A well-known characteristic of many IO workloads is a bursty arrival pattern--fluctuating resource demand due to device and application characteristics, access locality, and other factors. A high degree of burstiness makes it difficult to provide low latency and achieve proportionate allocation.

In our environment, bursty arrivals generally occur at two distinct time scales: systematic long-term ON-OFF behavior of VMs, and sudden short-term spikes in IO workloads. To handle long-term bursts, we modify the $ \beta $ value for a host based on the utilization of queue slots by its resident VMs. Recall that the host-level parameter $ \beta $ is proportional to the sum of shares of all VMs (if $ s_i$ are the shares assigned to VM $ i$ , then for host $ h$ , $ \beta_h = K\times
\sum_{i} s_i$ , where $ K$ is a normalization constant).
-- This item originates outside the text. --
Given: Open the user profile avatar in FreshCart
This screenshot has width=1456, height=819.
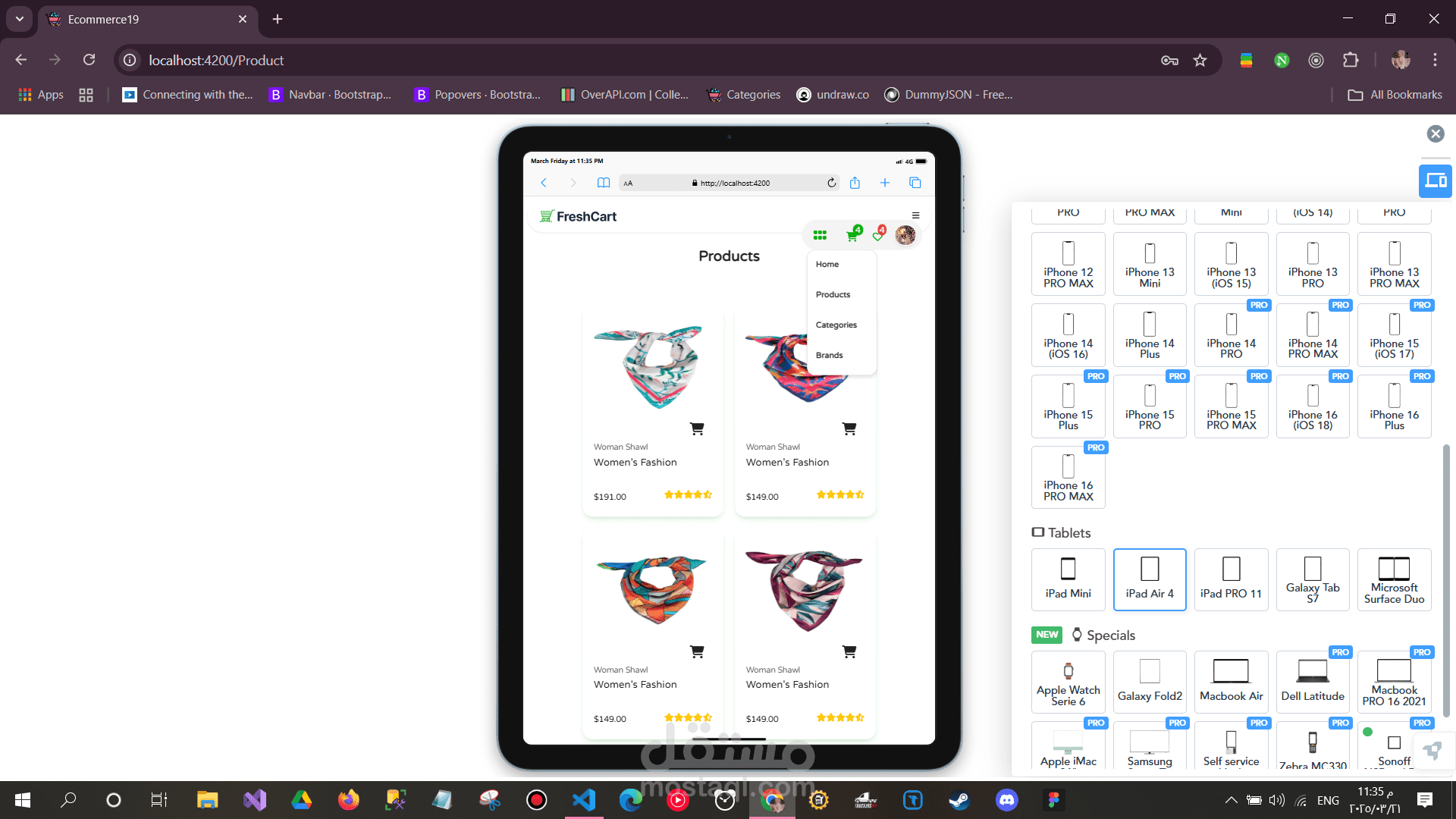Looking at the screenshot, I should point(905,236).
To adjust $ \beta $ , we measure the average number of outstanding IOs per VM, $ n_k$ , and each VM's share of its host window size as $ w_k$ , expressed as:

$\displaystyle \vspace*{-0.05in} w_k = \frac{s_k}{\sum_{i} s_i}w(t)\ $ (4)
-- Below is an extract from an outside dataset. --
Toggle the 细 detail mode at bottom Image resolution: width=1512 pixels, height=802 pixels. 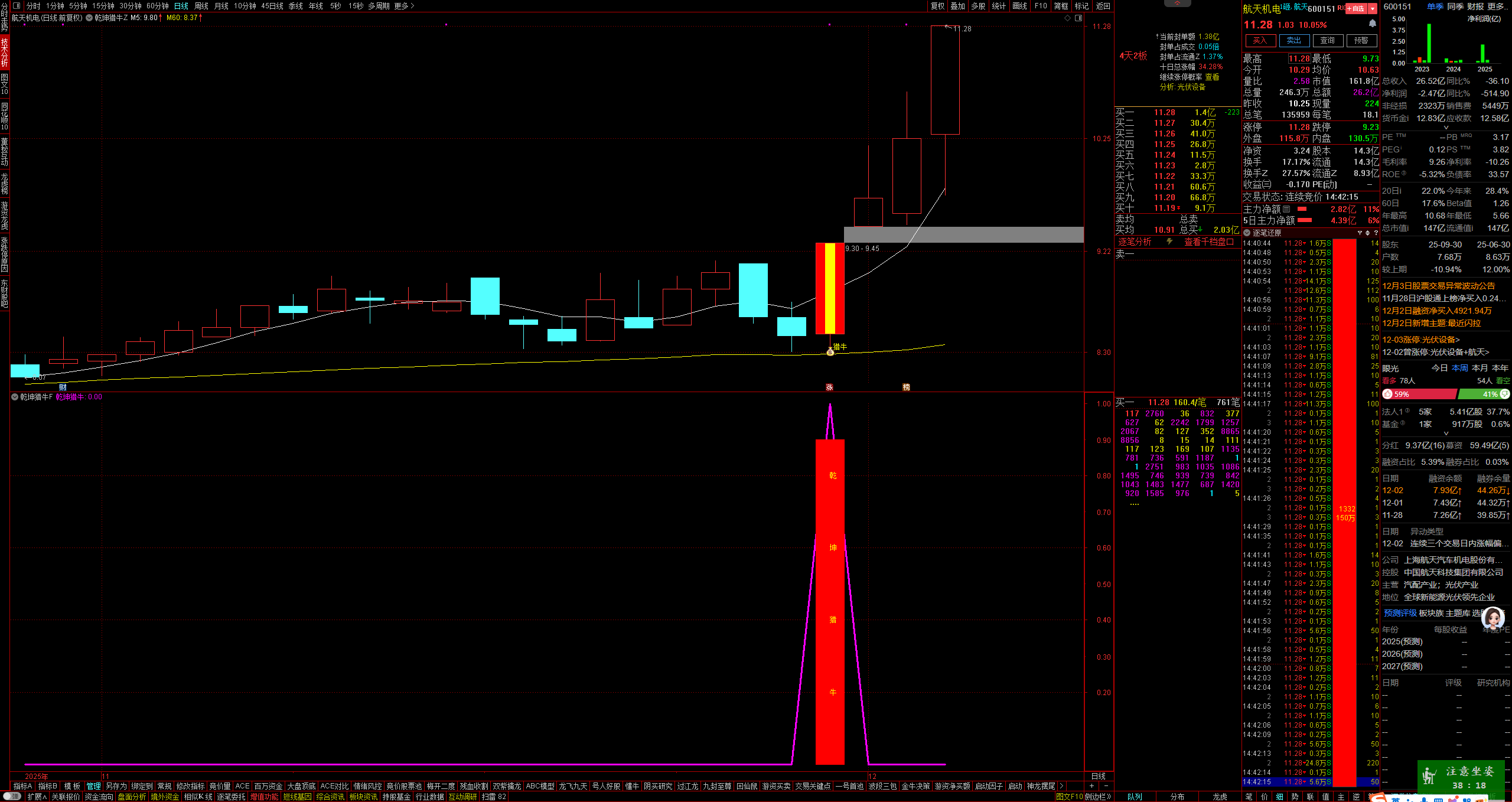point(1279,797)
If ($ n_k < w_k$ ), we scale the shares of the VM to be $ s_i' = n_k \times s_k / w_k$ and use this to calculate $ \beta $ for the host. Thus if a VM is not fully utilizing its window size, we reduce the $ \beta $ value of its host, so other VMs on the same host do not benefit disproportionately due to the under-utilized shares of a colocated idle VM. In general, when one or more VMs become idle, the control mechanism will allow all hosts (and thus all VMs) to proportionally increase their window sizes and exploit the spare capacity.

For short-term fluctuations, we use a burst-aware local scheduler. This scheduler allows VMs to accumulate a bounded number of credits while idle, and then schedule requests in bursts once the VM becomes active. This also improves overall IO efficiency, since requests from a single VM typically exhibit some locality. A number of schedulers support bursty allocations [13,22,6]. Our implementation uses SFQ as the local scheduler, but allows a bounded number of IOs to be batched from each VM instead of switching among VMs purely based on their SFQ request tags.